Atas inisiatif, Bosio dan rekan-rekan diminta mengumpulkan pasangan suami istri yang usai pernikahannya sudah di atas 40 tahun. Pasutri itu akan dijadikan teladan dalam pemberkatan peneguhan keluarga pada Pesta Keluarga Kudus. Didapati 9 pasutri yang usia perkawinan mereka sudah di atas 40 tahun. Menurut Pastor Supri, usia pernikahan 40 tahun bisa dijadikan teladan kesetiaan karena mereka sanggup memelihara Sakremen Perkawinan yang telah mereka terima.
Pada hari Minggu itu, 9 pasutri tersebut berbaris di dekat altar Gereja St Mikhael yang berkapasitas 500 orang. Kemudian sepanjang lorong yang memisahkan jejeran kursi umat di sayap kiri dan sayap kanan Gereja, sebanyak 60 pasutri lain (belum terhitung yang terpaksa berada di luar karena keterbatasan kapasitas gereja), berbaris saling berhadapan sambil berpegangan tangan. Kemudian Pastor Supri memberi berkat dan memerciki air kudus.
“Suasana penuh kegembiraan yang tak luput dari peristiwa kecil yang lucu namun ceria. Maklum, pasutri-pasutri di desa tidak terbiasa harus saling berpegangan tangan di muka umum, meski dengan pasangannya sendiri,” kata Bosio sambil tersenyum.
Bosio menunjukkan rekaman keceriaan para pasutri itu. Di antaranya ada yang malu-malu ketika diminta bergandengan tangan, dan banyak yang tersenyum-senyum simpul.
Dua pasang pasutri dengan usai perkawinan 40 tahun, diminta memberi testimoni di hadapan umat, sebelum pemberkatan. Mereka diminta menceritakan, bagaimana cara merawat hubungan hingga mencapai usai tersebut.
Dauh, satu di antara perwakilan, mengisahkan, perjumpaannya dengan istrinya Kelabau sekitar 40 tahun lalu terjadi saat acara “bedurok”. Bedurok artinya kegiatan gotong royong warga kampung untuk mengerjakan ladang secara bergiliran, yang menjadi ciri khas kebersamaan masyarakat pedesaan yang masih terpelihara hingga saat ini.
“Saat acara bedurok itu kami saling berkenalan. Setelah kami menikah, pasti ada suka duka, tetapi pandai-pandailah menyelesaikannya. Pertengkaran suami-istri tidak perlu dikisahkan ke orang lain,” tutur Kelabau, sang istri Dauh.
Dalam kotbahnya, Pastor Supri berpesan bahwa iman Katolik tetap bisa ditumbuhkan bermula dari keluarga sederhana yang kokoh. Sehingga niat untuk menjadi cahaya bagi orang lain bisa terwujud.

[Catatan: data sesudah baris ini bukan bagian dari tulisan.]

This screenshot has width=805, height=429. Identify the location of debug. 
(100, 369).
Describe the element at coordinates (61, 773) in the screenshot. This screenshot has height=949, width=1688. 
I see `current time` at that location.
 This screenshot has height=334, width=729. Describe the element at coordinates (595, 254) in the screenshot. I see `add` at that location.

Momen peneguhan perkawinan dalam suasana Pesta Keluarga Kudus ini baru pertama kali diadakan di Desa Pakak. Kesan dari umat luar biasa bagus, karena pada tahun-tahun sebelumnya, sedikit umat yang hadir dalam ibadat seusai rangkaian natal. Namun kali ini, jumlah umat membeludak sehingga kapasitas gedung Gereja tak sanggup menampung seluruh umat yang hadir.
Menurut rencana, pada Hari Raya St Mikhael, pelundung Gereja Stasi, akan digelar pesta peringatan di desa itu. Sekaligus sebagai momen untuk semakin menegaskan Gereja di Desa Pakak ini layak untuk menjadi cahaya bagi umat Katolik lain. Sebab, sudah ada satu orang suster, satu orang katekis yang berasal dari desa ini.
Suster itu adalah Suster Donata KFS yang kini berkarya di Paroki Sambas, Kabupaten Sambas, sebagai Ketua Yayasan Rumah Sakit St Elisabet, Sambas.
Sang Katekis, bernama Kusai, merupakan angkatan pertama Sekolah Pendidikan Guru Agama Katolik di Keuskupan Sintang, puluhan tahun silam. Katekis itu, meski tidak berkarya di kampung halamannya sendiri, tetapi berkarya di Paroki Sejiram, Kabupaten Kapuas Hulu, yang merupakan lokasi pertama kedatangan para Misionaris Belanda di Tanah Kalimantan Barat, lebih 100 tahun silam.